→ **Given problem**:
Copy the rows from the line with "Click the hexagon logo icon beside アンファー" to the line with "pyautogui.click(x=576, y=906)", inclusive, reproducing every line verbatim. Omit the pictures from your answer.

→ **Data provided**:
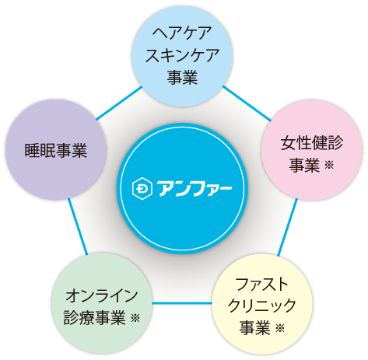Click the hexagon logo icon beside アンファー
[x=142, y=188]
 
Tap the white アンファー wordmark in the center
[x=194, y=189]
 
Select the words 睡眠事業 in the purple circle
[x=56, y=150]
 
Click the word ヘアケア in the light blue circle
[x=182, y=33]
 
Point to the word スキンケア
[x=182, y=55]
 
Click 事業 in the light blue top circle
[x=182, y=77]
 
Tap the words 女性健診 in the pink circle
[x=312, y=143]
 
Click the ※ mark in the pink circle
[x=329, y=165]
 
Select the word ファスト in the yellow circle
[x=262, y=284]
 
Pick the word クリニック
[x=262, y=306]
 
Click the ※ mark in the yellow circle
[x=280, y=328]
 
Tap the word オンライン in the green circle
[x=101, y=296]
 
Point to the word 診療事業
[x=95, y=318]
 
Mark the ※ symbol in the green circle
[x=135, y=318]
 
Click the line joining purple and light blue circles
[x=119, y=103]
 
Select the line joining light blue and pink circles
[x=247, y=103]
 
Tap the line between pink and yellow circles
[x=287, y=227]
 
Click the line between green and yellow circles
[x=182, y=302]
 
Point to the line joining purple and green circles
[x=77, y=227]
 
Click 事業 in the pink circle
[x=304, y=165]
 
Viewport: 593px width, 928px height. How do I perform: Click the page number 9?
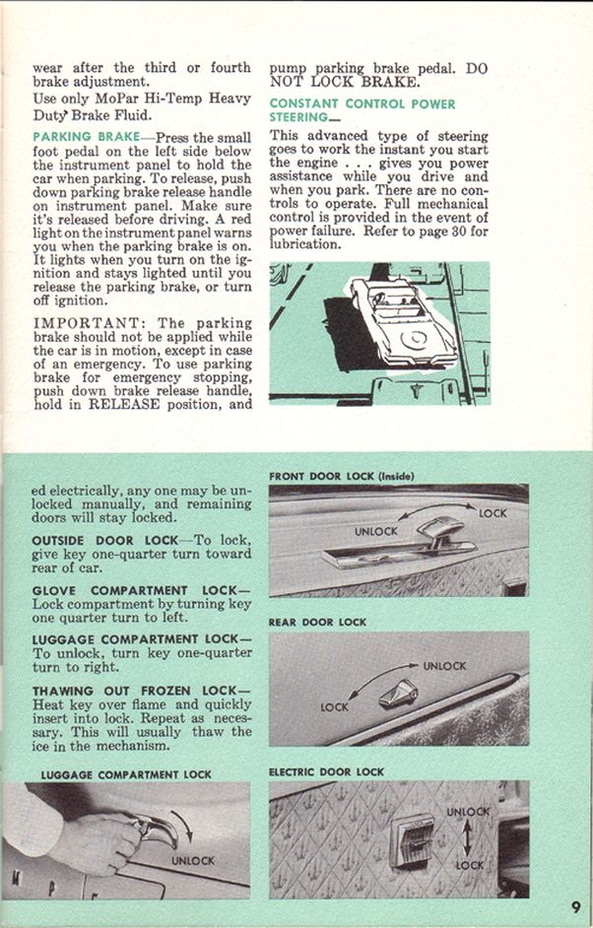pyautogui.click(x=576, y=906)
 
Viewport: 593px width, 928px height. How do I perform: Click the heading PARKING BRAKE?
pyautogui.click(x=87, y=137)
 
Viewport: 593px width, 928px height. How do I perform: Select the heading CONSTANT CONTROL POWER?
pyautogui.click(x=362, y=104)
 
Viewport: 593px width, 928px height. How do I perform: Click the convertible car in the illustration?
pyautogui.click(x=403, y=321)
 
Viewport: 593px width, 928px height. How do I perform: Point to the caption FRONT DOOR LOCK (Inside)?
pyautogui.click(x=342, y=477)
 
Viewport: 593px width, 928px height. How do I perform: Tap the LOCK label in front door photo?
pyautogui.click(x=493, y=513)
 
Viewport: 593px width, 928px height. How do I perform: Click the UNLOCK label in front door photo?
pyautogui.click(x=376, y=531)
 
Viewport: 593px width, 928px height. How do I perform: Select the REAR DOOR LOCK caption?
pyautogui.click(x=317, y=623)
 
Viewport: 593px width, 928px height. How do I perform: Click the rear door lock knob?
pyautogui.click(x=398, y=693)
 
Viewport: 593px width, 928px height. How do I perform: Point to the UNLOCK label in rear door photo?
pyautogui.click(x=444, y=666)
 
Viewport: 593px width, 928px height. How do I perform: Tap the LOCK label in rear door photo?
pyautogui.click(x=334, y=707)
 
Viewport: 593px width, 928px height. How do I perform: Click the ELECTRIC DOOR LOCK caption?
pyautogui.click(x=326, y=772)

==

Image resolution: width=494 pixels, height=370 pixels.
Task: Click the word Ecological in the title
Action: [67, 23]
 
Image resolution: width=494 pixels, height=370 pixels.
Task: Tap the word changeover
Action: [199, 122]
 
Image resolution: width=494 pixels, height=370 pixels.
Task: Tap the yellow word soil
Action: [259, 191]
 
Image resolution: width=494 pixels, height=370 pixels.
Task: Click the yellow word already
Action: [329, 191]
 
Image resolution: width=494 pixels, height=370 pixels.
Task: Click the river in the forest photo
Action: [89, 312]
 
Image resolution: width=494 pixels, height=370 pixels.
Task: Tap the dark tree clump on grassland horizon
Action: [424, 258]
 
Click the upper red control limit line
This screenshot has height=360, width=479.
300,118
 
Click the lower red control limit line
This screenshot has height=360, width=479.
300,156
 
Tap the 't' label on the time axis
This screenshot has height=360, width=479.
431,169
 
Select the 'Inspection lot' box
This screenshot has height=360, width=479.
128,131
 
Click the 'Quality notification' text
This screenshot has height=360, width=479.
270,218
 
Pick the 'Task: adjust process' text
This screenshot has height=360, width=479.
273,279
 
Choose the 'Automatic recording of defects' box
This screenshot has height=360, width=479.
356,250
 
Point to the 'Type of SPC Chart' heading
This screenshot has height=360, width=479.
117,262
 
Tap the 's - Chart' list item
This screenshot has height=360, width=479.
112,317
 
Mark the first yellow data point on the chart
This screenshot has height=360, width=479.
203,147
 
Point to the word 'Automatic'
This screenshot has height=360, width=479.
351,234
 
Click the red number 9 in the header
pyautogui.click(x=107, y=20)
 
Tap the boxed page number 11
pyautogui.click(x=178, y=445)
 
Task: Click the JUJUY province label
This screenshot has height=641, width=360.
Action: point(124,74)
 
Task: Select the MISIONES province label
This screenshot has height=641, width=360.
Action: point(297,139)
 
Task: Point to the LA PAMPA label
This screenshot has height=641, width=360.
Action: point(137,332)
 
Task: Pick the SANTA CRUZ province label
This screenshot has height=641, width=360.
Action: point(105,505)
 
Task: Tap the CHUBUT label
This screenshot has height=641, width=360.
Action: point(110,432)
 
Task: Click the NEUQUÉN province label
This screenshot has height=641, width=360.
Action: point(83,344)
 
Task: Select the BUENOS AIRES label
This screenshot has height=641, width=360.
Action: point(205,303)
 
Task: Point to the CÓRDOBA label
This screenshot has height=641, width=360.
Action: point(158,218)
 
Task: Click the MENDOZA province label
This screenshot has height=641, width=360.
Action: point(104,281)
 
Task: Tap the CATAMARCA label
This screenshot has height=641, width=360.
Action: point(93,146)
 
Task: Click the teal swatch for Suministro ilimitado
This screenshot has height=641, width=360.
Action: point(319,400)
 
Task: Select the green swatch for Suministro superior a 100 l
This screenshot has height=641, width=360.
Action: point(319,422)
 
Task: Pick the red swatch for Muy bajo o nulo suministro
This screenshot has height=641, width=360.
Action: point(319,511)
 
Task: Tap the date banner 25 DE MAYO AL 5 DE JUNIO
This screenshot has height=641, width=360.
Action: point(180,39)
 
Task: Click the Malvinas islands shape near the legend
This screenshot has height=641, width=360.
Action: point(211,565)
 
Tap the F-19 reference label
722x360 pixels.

→ **Answer to the exercise**:
Click the hexagon logo icon beside アンファー
[x=142, y=188]
 
Tap the white アンファー wordmark in the center
[x=194, y=189]
 
Select the words 睡眠事業 in the purple circle
[x=56, y=150]
 
Click the word ヘアケア in the light blue circle
[x=182, y=33]
 
Point to the word スキンケア
[x=182, y=55]
 
Click 事業 in the light blue top circle
[x=182, y=77]
 
Tap the words 女性健診 in the pink circle
[x=312, y=143]
 
Click the ※ mark in the pink circle
[x=329, y=165]
 
Select the word ファスト in the yellow circle
[x=262, y=284]
 
Pick the word クリニック
[x=262, y=306]
 
Click the ※ mark in the yellow circle
[x=280, y=328]
 
Tap the word オンライン in the green circle
[x=101, y=296]
 
Point to the word 診療事業
[x=95, y=318]
 
Mark the ※ symbol in the green circle
[x=135, y=318]
 
Click the line joining purple and light blue circles
[x=119, y=103]
 
Select the line joining light blue and pink circles
[x=247, y=103]
 
Tap the line between pink and yellow circles
[x=287, y=227]
 
Click the line between green and yellow circles
[x=182, y=302]
 
Point to the line joining purple and green circles
[x=77, y=227]
 
Click 事業 in the pink circle
[x=304, y=165]
 
Viewport: 593px width, 928px height. How do I perform: Click the page number 9?
pyautogui.click(x=576, y=906)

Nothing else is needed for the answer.